From the primary prevention perspective, I can agree in part with the argument of food being seen as medicine. I will always advocate for long term health habits through lifestyle nutrition. Small, sustainable health habits can be super powerful as they have the ability to decrease our chronic disease risk. The issue with the statement “Food is Medicine” as a blanket statement is that it pays no respect to the very useful and necessary role that medicine plays in people’s lives. Where medicine really takes over this debate is in the treatment and management of disease. No amount of celery juice is going to cure cancer, regardless of how much you believe it or how much of it you drink. Having too narrow an understanding of the medicine-food dynamic can be a bit like trying to spit on a housefire- a bit useless. Let’s take some big examples of where food just does not cut it for human health outcomes:

-Penicillin: Before penicillin, if you had a serious infection, you did not survive. Watch any TV series before the 1900s and you’ll understand what kind of world we would live in without modern medicine.

-Insulin: This completely changed the lives of people living with diabetes. To live with a condition that now requires small consideration and monitoring. Before insulin was introduced, patients had very restrictive diets as treatment and it still didn’t have the same effect as the medical intervention.

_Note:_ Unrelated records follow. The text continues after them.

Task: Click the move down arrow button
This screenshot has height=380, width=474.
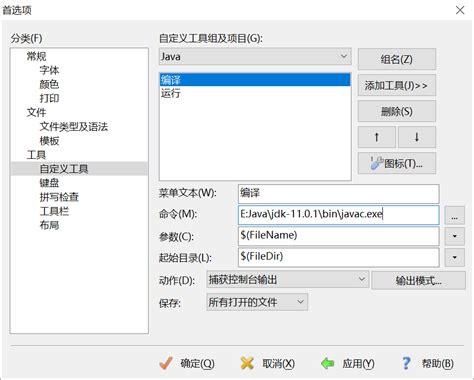Action: (417, 137)
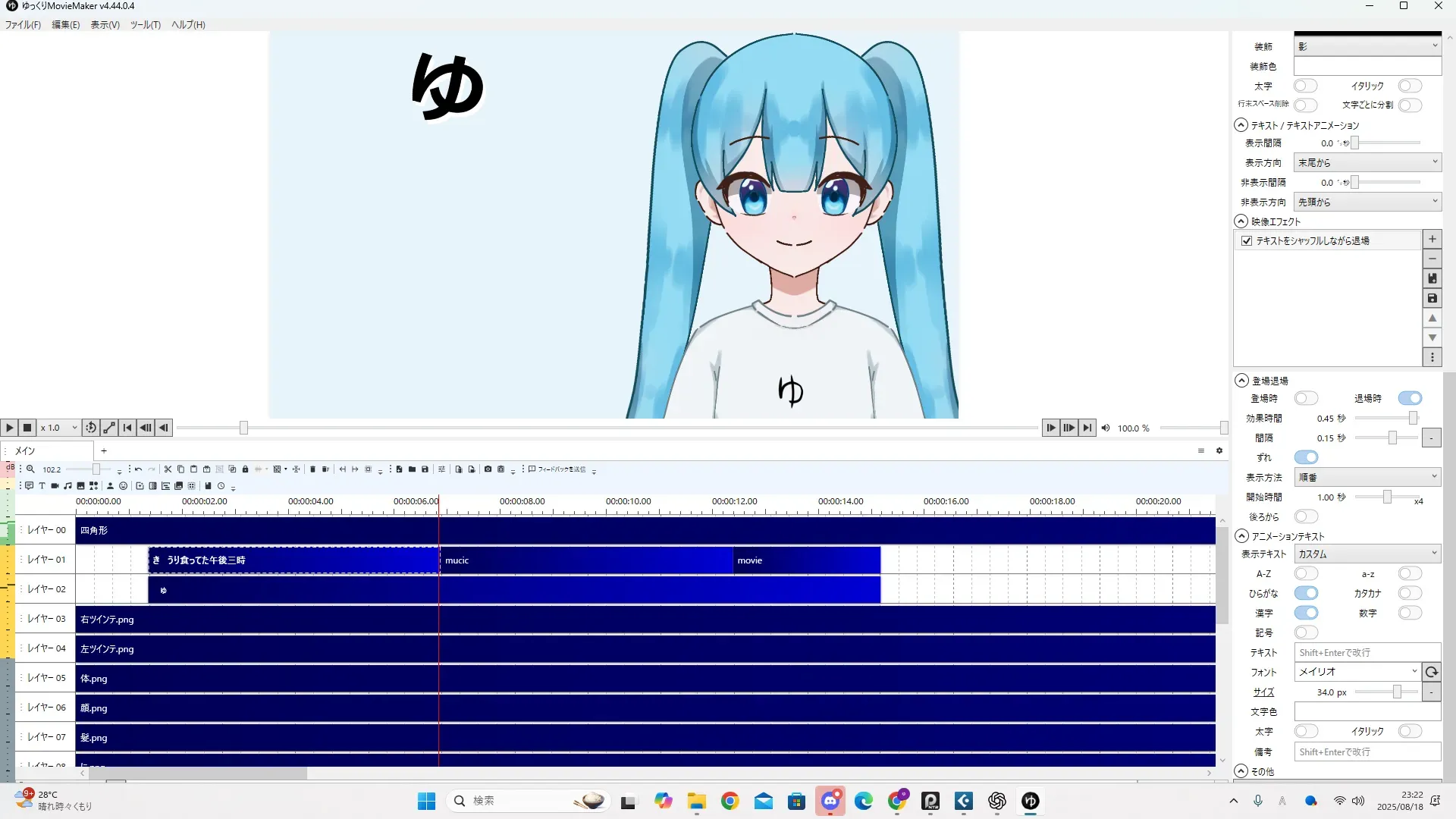This screenshot has width=1456, height=819.
Task: Click the undo arrow in timeline toolbar
Action: point(138,469)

-Anaesthetics and morphine: If you’ve ever undergone surgery or broken a bone, you will be thankful for the medical intervention of these two drugs. Would diet help with a broken bone? Arguably in prevention the years prior. At the time of breaking or trying to fix it? No. Again, without these you’d be back in the 1900s getting a limb sawn off whilst you were still awake watching the procedure.

Here are just another few scenarios where medicine trumps food every single time for treatment: chronic mental health conditions, birth control, Parkinson’s, heart conditions and HIV medicine. Seeing food as medicine shouldn’t ever take the place of proper medical intervention. Let each serve their own purpose.

 

At the extreme end of thinking food is the only way to cure the body, it can also contribute to an unhealthy relationship with food. When putting food on the same level as medicine, there’s an ability to overstress about macro and micronutrient consumption, demonise certain foods or stress around meal times. One meal will not influence your health as much as long term healthy intake will.

 

Things food and medicine have in common:

  • All foods and many medicines are taken orally

  • Food and medicine can support health

  • Both can contain some of the same ingredients

  • You can have allergic reactions to both

 

Things that are different in food and medicine:

  • Food isn’t just consumed for its disease risk reduction

  • Food has an important social & cultural role, medicine is for treatment

  • Food has long term health impacts, medicine can create instant benefit*.

  • Food is an individual preference whilst a majority of medicine should only be used under the supervision of a health professional

  • Nutrition is ongoing for life, whilst some medicine can have brief or temporary use

 

* some scenarios are a little different in nutrition such as glycemia management for type 1 diabetes.

 

Bottomline- Food has the ability to reduce chronic disease risk through prevention. Medicine has its own place in treatment and management of disease. While there is nuance in this space, both food and medicine serve a purpose to our overall health and longevity. Food should never take the place of legitimate and necessary medical intervention.